According to Crews, it is important to measure the bound phenolic diglycosides directly. These large compounds are not readily detected with the standard methods used to analyze aroma and flavor compounds in wine (gas chromatography/mass spectrometry, or GC/MS), but they can be measured using more sophisticated methods (ultra-high-performance liquid chromatography, or UHPLC, and quantitative mass spectrometry).
The new study provides some of the first quantitative measurements of phenolic diglycosides in premium California and Oregon grapes and wines, including eight different varietals harvested from 2017 to 2021. The results include baseline data for normal grapes, as well as grapes exposed to six different levels of natural wildfire smoke.
The analysis focused on six biomarkers recommended by AWRI as representative of the compounds associated with smoke taint. Representative biomarkers are needed to make testing practical because wood smoke contains hundreds of volatile compounds. The new findings indicated that two of the AWRI biomarkers were not useful, however, and Crews recommends replacing them with different biomarkers.
"There are still major gaps in our understanding of these compounds, so more research is needed," Crews said. "But people can use these procedures now to look at a bottle of wine or a batch of grapes and tell if it's likely to be affected by smoke taint."
In his research lab at UC Santa Cruz, Crews focuses on the chemistry of tropical marine sponges and the identification of novel compounds active against cancer and other diseases. For the smoke taint study, he teamed up with a commercial testing lab, SC Laboratories in Santa Cruz, which has the staff and equipment needed to perform the analyses on a large scale.
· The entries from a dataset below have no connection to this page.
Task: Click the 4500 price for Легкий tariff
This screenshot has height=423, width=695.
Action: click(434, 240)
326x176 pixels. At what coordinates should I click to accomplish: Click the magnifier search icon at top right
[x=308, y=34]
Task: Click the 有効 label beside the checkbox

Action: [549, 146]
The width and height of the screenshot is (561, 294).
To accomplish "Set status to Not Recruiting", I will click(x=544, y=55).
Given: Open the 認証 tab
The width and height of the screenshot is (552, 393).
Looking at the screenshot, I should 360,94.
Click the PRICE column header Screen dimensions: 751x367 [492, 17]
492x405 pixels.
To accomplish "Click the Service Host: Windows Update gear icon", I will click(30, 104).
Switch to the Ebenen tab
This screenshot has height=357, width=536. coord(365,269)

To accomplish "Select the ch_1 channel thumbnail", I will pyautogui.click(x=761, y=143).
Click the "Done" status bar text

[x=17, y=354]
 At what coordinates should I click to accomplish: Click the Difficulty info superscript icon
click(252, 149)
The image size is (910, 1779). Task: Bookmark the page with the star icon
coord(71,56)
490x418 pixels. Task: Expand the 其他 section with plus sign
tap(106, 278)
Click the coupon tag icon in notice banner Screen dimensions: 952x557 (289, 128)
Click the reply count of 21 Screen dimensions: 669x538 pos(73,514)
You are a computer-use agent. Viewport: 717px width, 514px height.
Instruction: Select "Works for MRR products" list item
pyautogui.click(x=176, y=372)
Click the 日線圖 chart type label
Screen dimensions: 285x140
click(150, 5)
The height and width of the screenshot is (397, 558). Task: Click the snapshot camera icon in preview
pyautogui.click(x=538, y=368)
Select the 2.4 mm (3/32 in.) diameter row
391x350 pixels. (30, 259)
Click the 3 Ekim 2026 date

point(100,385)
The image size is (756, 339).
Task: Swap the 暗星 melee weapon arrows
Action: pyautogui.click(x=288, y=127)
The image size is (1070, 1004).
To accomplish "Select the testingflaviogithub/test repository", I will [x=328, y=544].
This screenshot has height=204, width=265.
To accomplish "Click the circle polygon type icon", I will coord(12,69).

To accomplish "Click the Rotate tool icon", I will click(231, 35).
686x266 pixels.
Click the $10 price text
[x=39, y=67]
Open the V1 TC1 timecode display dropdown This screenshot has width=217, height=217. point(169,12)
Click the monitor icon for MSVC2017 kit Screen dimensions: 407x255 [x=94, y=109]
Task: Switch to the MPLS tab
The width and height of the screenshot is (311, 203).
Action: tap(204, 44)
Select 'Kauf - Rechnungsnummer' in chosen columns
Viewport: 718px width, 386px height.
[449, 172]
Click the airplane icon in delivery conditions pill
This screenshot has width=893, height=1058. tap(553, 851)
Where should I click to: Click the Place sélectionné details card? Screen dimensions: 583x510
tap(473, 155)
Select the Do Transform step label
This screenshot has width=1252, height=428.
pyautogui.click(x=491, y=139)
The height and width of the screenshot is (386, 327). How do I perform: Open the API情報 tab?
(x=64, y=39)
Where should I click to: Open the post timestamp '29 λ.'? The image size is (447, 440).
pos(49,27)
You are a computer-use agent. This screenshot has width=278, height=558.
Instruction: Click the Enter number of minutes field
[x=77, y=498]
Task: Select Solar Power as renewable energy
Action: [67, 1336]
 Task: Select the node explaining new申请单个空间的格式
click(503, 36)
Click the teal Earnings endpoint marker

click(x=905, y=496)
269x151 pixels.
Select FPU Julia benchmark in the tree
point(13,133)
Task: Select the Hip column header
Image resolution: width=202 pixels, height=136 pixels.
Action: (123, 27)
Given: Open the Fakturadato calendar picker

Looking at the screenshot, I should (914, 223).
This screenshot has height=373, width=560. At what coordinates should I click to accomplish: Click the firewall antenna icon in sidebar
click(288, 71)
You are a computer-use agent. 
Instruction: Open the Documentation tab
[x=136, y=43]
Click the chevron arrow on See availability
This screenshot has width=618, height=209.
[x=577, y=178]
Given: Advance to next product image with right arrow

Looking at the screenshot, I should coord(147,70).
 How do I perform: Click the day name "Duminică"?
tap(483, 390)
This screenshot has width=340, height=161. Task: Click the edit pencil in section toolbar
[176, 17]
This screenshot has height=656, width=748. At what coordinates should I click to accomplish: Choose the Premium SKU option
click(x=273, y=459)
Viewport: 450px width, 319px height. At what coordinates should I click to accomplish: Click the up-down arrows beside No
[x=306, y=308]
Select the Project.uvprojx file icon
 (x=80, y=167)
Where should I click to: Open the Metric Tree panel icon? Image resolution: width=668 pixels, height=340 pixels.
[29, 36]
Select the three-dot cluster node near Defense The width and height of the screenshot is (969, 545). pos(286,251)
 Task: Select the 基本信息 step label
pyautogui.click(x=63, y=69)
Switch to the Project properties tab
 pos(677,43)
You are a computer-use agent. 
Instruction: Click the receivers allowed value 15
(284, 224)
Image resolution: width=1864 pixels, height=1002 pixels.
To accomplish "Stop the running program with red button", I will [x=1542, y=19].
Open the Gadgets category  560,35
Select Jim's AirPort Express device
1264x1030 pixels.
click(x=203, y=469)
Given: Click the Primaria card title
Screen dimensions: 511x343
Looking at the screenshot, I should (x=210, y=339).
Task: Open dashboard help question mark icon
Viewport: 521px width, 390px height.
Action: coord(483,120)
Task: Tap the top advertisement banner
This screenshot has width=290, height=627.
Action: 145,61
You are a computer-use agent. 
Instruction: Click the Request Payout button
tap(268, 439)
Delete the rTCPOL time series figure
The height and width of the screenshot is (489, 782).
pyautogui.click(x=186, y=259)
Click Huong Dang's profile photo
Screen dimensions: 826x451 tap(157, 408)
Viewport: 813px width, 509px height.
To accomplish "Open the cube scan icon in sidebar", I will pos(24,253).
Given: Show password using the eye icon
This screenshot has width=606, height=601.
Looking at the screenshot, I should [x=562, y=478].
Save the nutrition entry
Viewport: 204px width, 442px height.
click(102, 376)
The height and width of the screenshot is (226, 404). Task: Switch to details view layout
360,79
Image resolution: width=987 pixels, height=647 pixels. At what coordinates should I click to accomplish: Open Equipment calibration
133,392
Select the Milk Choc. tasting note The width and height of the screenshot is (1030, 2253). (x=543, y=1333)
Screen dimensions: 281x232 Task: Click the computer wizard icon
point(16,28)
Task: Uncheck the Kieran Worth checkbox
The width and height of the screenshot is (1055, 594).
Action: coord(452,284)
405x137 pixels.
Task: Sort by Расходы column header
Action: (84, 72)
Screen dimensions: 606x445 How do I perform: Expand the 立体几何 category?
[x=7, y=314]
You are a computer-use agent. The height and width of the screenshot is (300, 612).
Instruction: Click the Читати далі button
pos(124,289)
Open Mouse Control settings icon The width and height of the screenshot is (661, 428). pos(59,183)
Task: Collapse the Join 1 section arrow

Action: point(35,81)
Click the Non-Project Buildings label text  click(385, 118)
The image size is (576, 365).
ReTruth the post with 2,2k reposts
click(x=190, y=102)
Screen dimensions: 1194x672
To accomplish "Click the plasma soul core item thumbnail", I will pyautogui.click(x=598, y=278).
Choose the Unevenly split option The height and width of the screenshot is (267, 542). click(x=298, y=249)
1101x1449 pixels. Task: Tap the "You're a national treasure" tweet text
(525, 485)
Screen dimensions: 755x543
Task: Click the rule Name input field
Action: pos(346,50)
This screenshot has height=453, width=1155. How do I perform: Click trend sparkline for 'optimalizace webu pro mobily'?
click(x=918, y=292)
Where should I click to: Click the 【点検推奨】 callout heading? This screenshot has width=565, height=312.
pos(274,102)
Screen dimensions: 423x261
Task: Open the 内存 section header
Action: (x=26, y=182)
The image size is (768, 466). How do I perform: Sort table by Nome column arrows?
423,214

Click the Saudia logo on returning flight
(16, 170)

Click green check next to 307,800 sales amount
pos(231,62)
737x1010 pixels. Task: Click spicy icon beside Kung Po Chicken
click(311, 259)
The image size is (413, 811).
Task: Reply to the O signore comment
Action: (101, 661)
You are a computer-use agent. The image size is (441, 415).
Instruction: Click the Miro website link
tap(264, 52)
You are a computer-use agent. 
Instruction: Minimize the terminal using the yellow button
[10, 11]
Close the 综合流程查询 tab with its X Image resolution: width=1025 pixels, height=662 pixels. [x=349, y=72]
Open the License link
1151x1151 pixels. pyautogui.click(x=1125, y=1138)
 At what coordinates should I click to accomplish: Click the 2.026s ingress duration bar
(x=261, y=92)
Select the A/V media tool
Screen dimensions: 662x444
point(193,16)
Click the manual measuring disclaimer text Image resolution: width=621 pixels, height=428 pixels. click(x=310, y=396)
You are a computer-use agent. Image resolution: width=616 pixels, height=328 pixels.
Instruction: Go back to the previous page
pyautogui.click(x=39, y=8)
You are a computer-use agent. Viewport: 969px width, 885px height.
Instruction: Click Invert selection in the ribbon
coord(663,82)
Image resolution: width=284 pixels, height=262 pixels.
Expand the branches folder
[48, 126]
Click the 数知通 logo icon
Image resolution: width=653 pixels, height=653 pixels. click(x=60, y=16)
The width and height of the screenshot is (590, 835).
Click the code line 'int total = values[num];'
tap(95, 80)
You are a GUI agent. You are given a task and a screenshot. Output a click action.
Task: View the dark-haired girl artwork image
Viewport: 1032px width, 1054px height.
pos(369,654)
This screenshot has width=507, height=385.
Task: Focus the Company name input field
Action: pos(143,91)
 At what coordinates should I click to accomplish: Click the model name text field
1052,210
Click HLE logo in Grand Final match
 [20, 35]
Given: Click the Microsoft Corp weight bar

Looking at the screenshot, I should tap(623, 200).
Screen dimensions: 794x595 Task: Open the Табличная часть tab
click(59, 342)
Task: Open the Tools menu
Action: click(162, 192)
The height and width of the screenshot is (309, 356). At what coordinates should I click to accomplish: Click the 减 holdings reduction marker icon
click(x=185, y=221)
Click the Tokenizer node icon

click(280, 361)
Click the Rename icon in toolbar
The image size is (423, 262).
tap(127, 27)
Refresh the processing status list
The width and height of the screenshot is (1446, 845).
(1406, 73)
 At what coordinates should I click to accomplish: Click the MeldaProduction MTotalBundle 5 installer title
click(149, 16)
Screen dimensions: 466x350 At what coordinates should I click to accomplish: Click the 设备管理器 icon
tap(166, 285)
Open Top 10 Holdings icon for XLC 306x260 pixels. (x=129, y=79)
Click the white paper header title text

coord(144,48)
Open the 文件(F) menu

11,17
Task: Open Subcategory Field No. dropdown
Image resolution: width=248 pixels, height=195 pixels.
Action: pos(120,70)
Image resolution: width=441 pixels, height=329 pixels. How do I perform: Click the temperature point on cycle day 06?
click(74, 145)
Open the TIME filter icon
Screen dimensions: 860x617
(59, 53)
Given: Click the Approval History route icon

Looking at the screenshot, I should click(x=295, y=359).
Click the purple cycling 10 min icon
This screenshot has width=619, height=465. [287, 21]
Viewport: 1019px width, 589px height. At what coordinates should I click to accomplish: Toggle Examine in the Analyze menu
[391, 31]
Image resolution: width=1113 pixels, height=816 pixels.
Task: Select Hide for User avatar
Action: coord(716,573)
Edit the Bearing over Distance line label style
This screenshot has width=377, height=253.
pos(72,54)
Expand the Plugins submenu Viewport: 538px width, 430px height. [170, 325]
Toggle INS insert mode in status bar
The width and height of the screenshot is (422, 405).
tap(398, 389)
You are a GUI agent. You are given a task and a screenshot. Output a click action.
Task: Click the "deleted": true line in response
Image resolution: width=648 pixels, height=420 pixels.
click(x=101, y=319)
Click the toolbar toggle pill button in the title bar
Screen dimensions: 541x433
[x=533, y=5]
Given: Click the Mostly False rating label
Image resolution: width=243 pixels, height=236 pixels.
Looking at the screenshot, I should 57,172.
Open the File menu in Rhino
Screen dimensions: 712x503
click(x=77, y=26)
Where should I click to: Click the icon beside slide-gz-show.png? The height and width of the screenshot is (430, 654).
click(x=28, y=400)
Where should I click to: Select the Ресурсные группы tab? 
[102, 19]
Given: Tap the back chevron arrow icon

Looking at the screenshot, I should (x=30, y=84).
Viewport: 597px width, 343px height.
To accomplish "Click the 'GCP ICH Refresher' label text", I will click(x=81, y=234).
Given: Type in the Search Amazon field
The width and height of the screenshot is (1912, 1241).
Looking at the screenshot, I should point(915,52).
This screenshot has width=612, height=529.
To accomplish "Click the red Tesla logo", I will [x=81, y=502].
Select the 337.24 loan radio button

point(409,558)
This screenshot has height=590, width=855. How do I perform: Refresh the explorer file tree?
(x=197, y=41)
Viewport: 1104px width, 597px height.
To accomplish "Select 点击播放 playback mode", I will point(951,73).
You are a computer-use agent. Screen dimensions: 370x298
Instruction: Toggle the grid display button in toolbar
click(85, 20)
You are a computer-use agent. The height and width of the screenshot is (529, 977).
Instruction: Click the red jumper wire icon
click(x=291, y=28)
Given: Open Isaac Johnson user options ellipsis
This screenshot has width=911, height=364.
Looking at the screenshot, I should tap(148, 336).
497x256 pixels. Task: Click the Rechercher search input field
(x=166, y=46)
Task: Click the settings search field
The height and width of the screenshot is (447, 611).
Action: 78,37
Crews also reached out to Ryan Keiffer and Glenn McCourty at UC Cooperative Extension in Mendocino County, who helped obtain samples of grapes and wines for testing and are both coauthors of the paper. Other coauthors include Paul Dorenbach and Travis Ruthenburg at SC Laboratories; Gabriella Amberchan and Itzel Lizama-Chamu at UC Santa Cruz; and Erin McCauley at California State University, Dominguez Hills.